A questão que devemos colocar hoje é se essa relação ainda domina a estética de Abril.
Se me parece evidente que as performatividades da revolução – seja em performatividades ritualizadas que vão do desfile anual do 25 de abril ou 1º de Maio às sessões solenes da Assembleia da República, ou em mobilizações que tomam a revolução como referencial, tal como o Que se Lixe a Troika ou, mais recentemente, os manifestos pela dignidade laboral nas artes (2018/21) (Cruz, 2018; Leão, 2020),[6] a greve climática estudantil (2019), a greve feminista (2021), ou manifestações pelo direito à habitação (2023) – mantêm uma relação política e performativa entre liberdade e igualdade, também me parece evidente que o processo de esgotamento capitalista da revolução (seguindo o raciocínio de Enzo Traverso no Congresso Internacional dos 50 anos do 25 de Abril, maio, 2024), abriu o espaço necessário para uma relação proceduralista entre as duas palavras.
Voltando à noção de coreografia social, o século XXI é definido por uma forma específica de coreografia: o proceduralismo. Nas democracias liberais ocidentais, o proceduralismo restringe a democracia a um processo de tomada de decisão cuja legitimidade “depende exclusivamente da imparcialidade [fairness] do processo de decisão, não da qualidade dos resultados que produz”,[7]levando à crítica de Slavoj Zizek ao proceduralismo enquanto “ideologia que impede qualquer revolta contra o capitalismo” (apudCvejić, 2015: 74, tradução minha), acorrentando a consciência política a um conceito vazio de liberdade.
O contraste com as reconfigurações do Maio de 68 são, novamente, um ponto de referência. Para Kristin Ross, se a palavra liberdadese tornou a sinédoque histórica de 68 ao longo das décadas posteriores, a verdadeira aspiração política daquelas mobilizações seria a igualdade.

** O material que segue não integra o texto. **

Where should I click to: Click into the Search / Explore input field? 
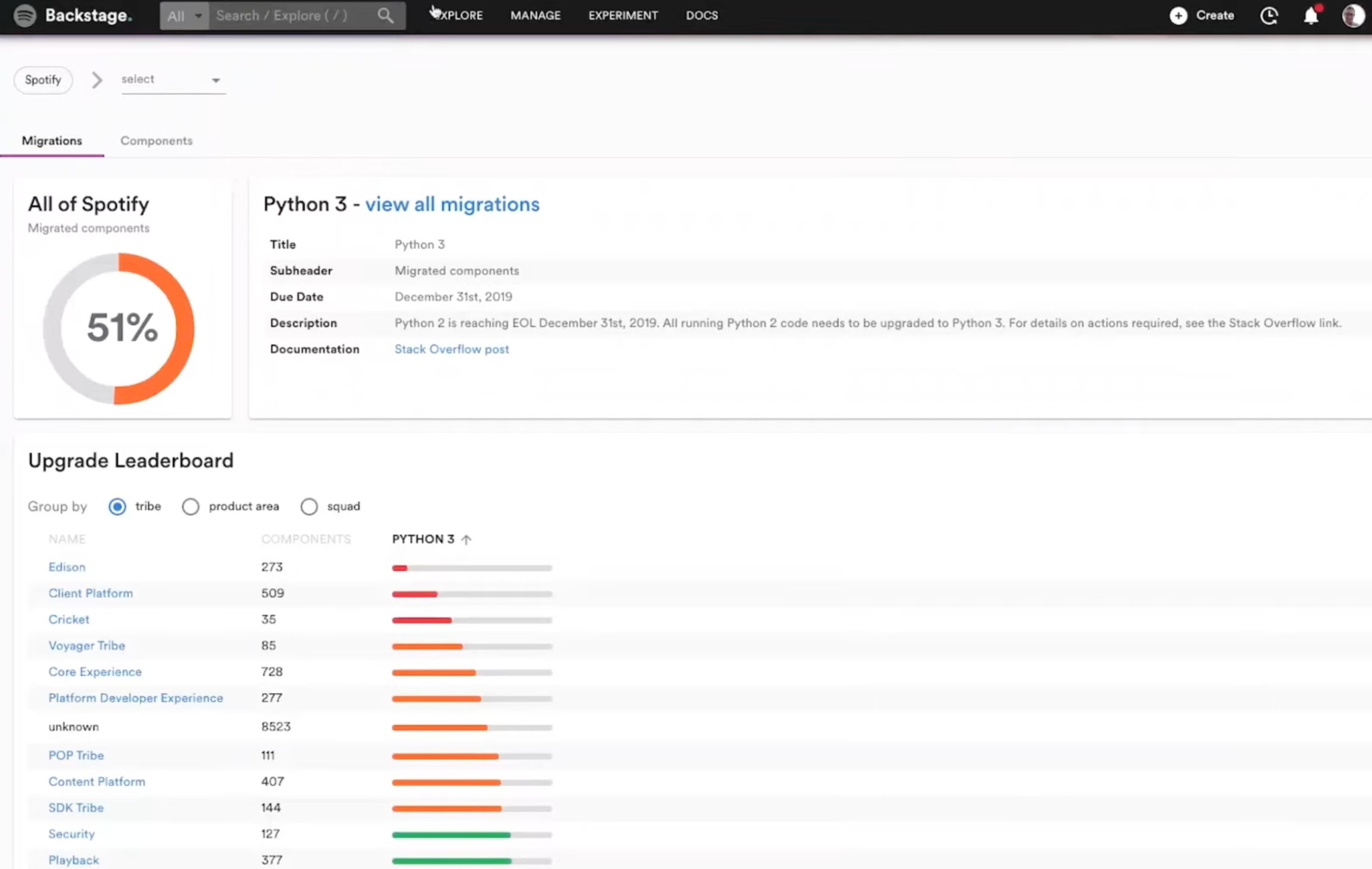coord(288,15)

The political subjectivity that emerged in May was a relational one, built around a polemics of equality […]. The experience of equality, as it was lived by many in the course of the movement – neither as a goal nor a future agenda but as something occurring in the present and verified as such – constitutes an enormous challenge for subsequent representation. (Ross, 2008: 13)
E acrescenta ainda:
When the union of intellectual contestation with workers struggle, when that idea slips away or is forgotten, what remains of ‘68 cannot be much more than the prefiguration of an “emancipatory” counterculture, a metaphysics of desire and liberation, the rehearsal for a world made up of “desiring machines” and “autonomous individuals” rooted to the irreducible ground of personal experience. (Ross, 2008: 14)

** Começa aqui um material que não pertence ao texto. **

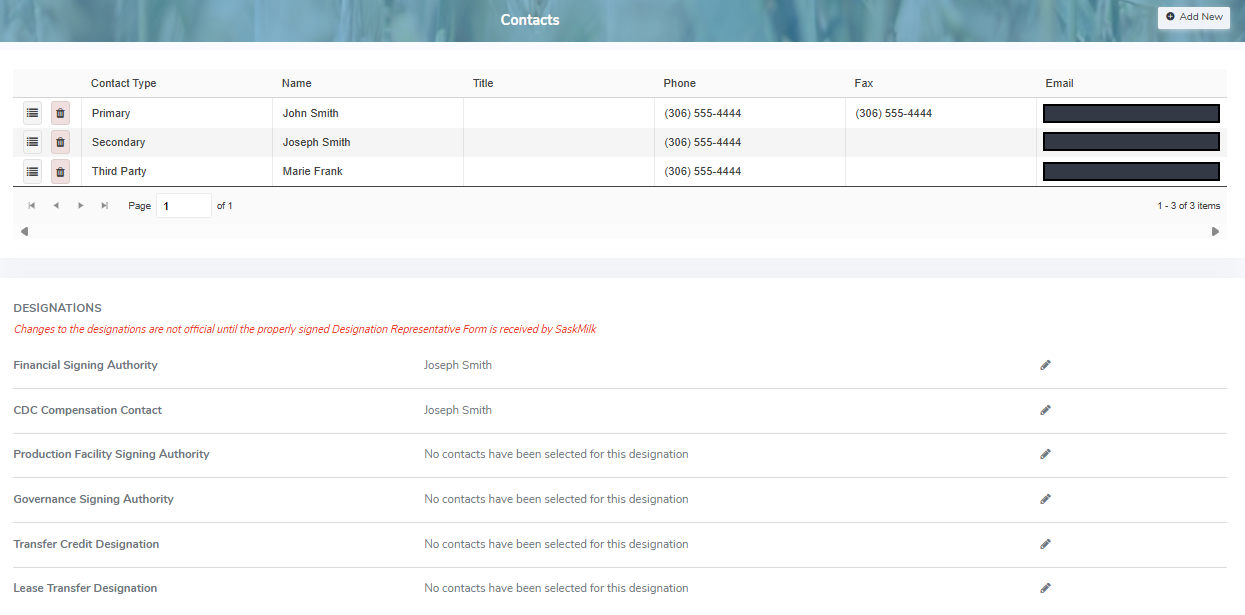Click the Add New contact button
1245x615 pixels.
point(1193,17)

Uma breve consulta às actividades ou programas financiados pela Comissão Comemorativa dos 50 anos do 25 de Abril confirma a utilização abundante de liberdade enquanto sinédoque da revolução. A título de exemplo, o Museu Nacional do Teatro e da Dança organizou uma exposição com o título “Liberdade! Liberdade! A Revolução no Teatro”, inaugurada no Festival de Almada a 4 de julho de 2024 (curadoria de Nuno Costa Moura). Por outro lado, no trabalho de investigação desenvolvido pelo projeto ARTHE – Arquivar o Teatro, nomeadamente nas entrevistas realizadas em método de história oral (organizadas pelas orientadoras do projeto Maria João Brilhante e Ana Bigotte Vieira) a diferentes personalidades das companhias de teatro independente, torna-se evidente que o referencial de libertação contra a censura é dominante na vida de quem fazia teatro e na memória que guardam das conquistas de Abril. Nada garante, no entanto, que a afirmação comemorativa[8] de liberdade mantenha o laço com igualdade.
Seguindo esta crítica, julgo que a separação entre liberdade e igualdade – cuja união define os dois momentos históricos que aqui abordei – obedece a uma lógica de esgotamento proceduralista da política, e que, nas artes performativas e sobretudo nas instituições culturais, isso passa hoje por uma performatividade da ética política sem nenhum efeito político no combate que pretendem afirmar. O repertório de Abril assumiu, por isso, uma função paradoxal: persistindo enquanto mecanismo performativo que mantém liberdadeunida à igualdade, libertou as artes performativas da sua dimensão política.
Bibliografia:
Afonso, José (1971). Grândola, Vila Morena [LP] (Lisboa, Orfeu)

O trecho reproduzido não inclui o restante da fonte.